Conducted in partnership with the Rotman Institute for International Business, the survey examined the most relevant issues for Canadian companies’ business with China and for Chinese companies operating in Canada over the last year.
The survey revealed a consistent decline in metrics related to performance and attitudes concerning business relations, and trends of deteriorating sentiment and performance have been consistently observed in past surveys.
“It’s all about politics,” said Sarah Kutulakos, executive director and chief operating officer of the Canada China Business Council, which hosted a media webinar last week.
Geopolitical tensions have taken a central role, she said, dominating the traditional business challenges that also continue to impede operations.
The Canadian business community has called for improving Canada-China ties for strategic economic growth.

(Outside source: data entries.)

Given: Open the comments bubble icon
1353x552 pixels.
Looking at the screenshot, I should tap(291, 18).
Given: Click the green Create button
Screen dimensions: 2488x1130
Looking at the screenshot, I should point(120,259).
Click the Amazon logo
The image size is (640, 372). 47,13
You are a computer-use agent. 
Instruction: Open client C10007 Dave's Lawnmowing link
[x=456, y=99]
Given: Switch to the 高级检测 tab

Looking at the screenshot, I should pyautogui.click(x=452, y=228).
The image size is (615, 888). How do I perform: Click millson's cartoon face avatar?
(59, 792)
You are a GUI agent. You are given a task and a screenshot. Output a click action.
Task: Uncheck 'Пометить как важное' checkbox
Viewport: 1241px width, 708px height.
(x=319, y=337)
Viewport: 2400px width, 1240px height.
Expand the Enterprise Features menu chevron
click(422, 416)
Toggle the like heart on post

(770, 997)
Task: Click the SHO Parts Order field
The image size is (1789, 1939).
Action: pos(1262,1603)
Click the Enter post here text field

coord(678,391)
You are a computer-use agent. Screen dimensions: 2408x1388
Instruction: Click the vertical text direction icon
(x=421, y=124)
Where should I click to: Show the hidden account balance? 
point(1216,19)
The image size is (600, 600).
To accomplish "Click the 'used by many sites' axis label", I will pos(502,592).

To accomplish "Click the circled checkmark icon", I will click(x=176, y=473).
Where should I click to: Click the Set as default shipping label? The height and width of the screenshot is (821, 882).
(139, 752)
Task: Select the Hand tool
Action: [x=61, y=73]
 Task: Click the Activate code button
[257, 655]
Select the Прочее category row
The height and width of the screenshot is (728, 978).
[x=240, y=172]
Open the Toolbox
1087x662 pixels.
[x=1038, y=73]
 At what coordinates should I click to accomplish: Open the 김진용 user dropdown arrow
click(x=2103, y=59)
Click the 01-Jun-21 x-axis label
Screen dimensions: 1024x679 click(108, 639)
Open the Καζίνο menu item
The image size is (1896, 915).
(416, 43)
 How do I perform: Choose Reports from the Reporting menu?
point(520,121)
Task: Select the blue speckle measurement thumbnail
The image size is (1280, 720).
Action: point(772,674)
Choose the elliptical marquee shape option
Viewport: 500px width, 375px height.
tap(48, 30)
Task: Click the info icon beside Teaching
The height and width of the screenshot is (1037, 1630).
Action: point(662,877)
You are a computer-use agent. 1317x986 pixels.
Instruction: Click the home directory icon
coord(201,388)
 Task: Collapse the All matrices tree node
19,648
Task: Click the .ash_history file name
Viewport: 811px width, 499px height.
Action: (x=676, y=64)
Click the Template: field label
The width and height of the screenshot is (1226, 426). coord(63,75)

Top challenges faced by Canadian businesses include bilateral relations, geopolitical risks and China-US relations, according to the report. Policy-related obstacles scored the highest on a weighted-average scale and were most frequently cited.
“It’s bad for all, but worse for Canada,” Kutulakos said.
The survey found that government policies significantly influence travel, with nearly 70 percent identifying direct flight availability and increased travel time as the top travel barriers.
Despite China’s post-COVID recovery early last year, survey results showed “a lasting impact” of the pandemic on Canada-China business. Approximately 50 percent of respondents noted a contraction or reduction in activities, with 19 percent placing business on hold due to travel restrictions.
Experts suggest that actively participating in the Chinese market is crucial for gaining insight and competing effectively at the pace of the Chinese market.
When considering China’s role in global business, the survey found that 36 percent of Canadian companies view it as a market for export or sales, and 30 percent are in China because their clients or customers necessitate their presence. Despite challenges, 43 percent plan to expand their business in China over the next five years.
Unlike Canada, competitor countries like the United States and Australia maintain high-level visits to China, which has contributed to the improvement in diplomatic relations.
“As we reflect on 45 years of fostering Canada-China business ties, we have consistently anticipated positive strides in the bilateral environment,” Kutulakos said.